From: Wade Allsopp (wade.allsopp@gmail.com)
Date: Sat 11 Feb 2006 - 14:05:01 GMT

  • Next message: Douglas Brooker: "Re: Cartoon meme"

    On 2/11/06, Kate Distin wrote

    >
    >
    > Your analysis strikes me as having hit the nail on the head. I've had
    > conversations with very moderate, culturally English, not particularly
    > religiously observant Muslims in the UK, who feel very strongly that
    > although they condemn violence and terrorism they can nonetheless
    > understand the feelings behind the violence and terrorism. As you say,
    > there is a perception of being marginalised and not having their needs
    > met within Western society. And another part of the problem is of
    > course the entanglement of any encounter between Islam and the West with
    > the situation in Israel/Palestine. All of this creates a strong feeling
    > of identity with fellow Muslims, whatever their behaviour, and a
    > consequent reluctance to condemn even very extreme behaviour by others
    > within that brotherhood. Heightened in this case by identifying with
    > the feelings of outrage about the prophet being ridiculed and
    > denigrated. Then we as non-Muslims hear even our very moderate friends
    > expressing sympathy with the feelings underlying terrorism - and the
    > alienation is exacerbated.

    I agree, this is the point I was trying to make when I said that the main losers of all this have been the moderate Muslims living in the west whose main goals are not jihad but simply to get on well with their lives and live peacefully with their neighbours.

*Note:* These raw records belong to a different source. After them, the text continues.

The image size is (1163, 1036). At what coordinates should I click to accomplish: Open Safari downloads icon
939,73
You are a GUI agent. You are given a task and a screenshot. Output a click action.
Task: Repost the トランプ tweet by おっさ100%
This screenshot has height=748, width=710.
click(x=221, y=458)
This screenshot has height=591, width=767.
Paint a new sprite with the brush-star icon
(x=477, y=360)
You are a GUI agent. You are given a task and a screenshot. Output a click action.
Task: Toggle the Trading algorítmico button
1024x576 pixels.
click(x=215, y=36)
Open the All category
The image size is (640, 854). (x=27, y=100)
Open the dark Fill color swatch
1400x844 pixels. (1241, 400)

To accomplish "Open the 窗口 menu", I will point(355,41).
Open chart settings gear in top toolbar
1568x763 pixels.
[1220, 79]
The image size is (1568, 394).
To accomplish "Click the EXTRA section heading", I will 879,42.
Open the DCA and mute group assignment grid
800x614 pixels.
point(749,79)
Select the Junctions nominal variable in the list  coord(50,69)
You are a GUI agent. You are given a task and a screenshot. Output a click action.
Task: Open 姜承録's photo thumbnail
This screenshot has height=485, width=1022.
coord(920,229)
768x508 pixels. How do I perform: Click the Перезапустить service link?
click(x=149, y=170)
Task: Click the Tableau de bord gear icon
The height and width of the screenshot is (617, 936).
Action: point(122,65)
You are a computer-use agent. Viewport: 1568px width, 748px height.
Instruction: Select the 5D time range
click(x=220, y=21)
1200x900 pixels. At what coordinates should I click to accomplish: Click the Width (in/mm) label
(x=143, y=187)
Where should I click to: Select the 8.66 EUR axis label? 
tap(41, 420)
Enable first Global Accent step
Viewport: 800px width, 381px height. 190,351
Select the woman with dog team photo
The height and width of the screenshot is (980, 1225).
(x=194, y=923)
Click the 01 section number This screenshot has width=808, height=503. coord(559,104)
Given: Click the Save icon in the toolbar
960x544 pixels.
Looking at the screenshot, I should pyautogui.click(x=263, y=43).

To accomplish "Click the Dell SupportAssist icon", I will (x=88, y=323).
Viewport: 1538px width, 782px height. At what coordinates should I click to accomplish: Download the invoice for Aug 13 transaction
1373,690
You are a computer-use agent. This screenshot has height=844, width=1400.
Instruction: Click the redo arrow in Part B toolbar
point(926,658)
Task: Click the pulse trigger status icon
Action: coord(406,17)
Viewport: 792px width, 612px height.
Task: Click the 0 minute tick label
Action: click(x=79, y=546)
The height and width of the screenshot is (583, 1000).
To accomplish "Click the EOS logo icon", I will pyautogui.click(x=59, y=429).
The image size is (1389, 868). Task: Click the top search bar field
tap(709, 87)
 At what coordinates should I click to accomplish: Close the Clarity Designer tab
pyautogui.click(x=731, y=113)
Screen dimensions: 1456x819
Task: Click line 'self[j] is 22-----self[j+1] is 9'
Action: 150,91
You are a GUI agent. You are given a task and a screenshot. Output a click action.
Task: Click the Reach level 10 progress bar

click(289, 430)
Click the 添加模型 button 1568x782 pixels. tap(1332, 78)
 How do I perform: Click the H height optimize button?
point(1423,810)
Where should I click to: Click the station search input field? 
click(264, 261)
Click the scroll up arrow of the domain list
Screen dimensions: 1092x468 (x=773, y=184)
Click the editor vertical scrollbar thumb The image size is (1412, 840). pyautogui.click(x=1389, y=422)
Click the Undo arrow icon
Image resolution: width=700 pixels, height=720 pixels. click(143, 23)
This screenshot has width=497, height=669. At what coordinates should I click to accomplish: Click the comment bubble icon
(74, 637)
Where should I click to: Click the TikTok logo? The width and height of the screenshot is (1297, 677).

    My sense is that many moderate British Muslims and those such as Jack Straw who strive to represent their views, were wrong footed by the cartoons. The initial reaction was:
    "this is outrageous, people are linking Islam with terrorism, this is yet another example of the
     prejudices we face, these publications should not be allowed."

    We then saw maybe 50-100 radical Islamists (representing about 0.007% of the British Muslim population) outside parliament screaming "behead the cartoonists, let's have another 7/7, go go Bin Laden etc etc"

    In an important sense it was these people who the REAL cartoons. Remember the idea behind a cartoon is to exaggerate real features of the subject to comic effect.

    Whereas the original cartoons were pretty weak images published in a Danish newspaper months previously and would have had approximately zero impact on British people's perception of Muslims, these real live cartoons got headline coverage on every TV news channel and just about every serious newspaper in the UK for 2 or 3 days. They will have had a material effect on reinforcing the prejudice against Muslims in the UK. It was only a day or two later that moderate Muslim opinion seemed to wake up to this and begin a largely ineffectual counter offensive.

    What I think moderate Muslims have not woken up to is that successful cartoon images "work" because they magnify aspects of the subject that are really there. Think of the domineering, handbag bashing Spitting Image puppet of Margaret Thatcher or the grey, mousy puppet of John Major.

    I think the comedy side of this whole story has not received much attention to date. The Muslim reaction to the cartoons has generally been that because they are cartoons they are there to
    "ridicule" and perhaps humiliate Muslims. In fact I would say that this is to mistake the nature of comedy and cartoons, at least in British society. Comedy is there to bring us down to earth in a non violent, non threatening way, to prevent us from taking ourselves too seriously. When successful it is perhaps the most effective form of criticism, which is presumably why in just about all of the major world dictatorships, from Hitler, Stalin, Mao, Pol Pot, Saddam Hussein to the current Islamic theocracies, making fun of the leader and regime in public was something that could rapidly lead to prison or in many cases death.

    Most discussion of the cartoons has centred on the one with Muhammad with a bomb in his turban, which is really just making the point of the link between Islam and terrorism. I think most people have said that the only one of the cartoons which is actually funny is the one with Muhammad sitting on a cloud being approached by a line of suicide bombers saying "sorry we've run out of virgins". This is the one (or something like it) which should be on posters all over Gaza, Baghdad, Kabul and Bradford, because there is a very dangerous meme out there which needs to be doused and the traditional forms of argument simply don't work against it.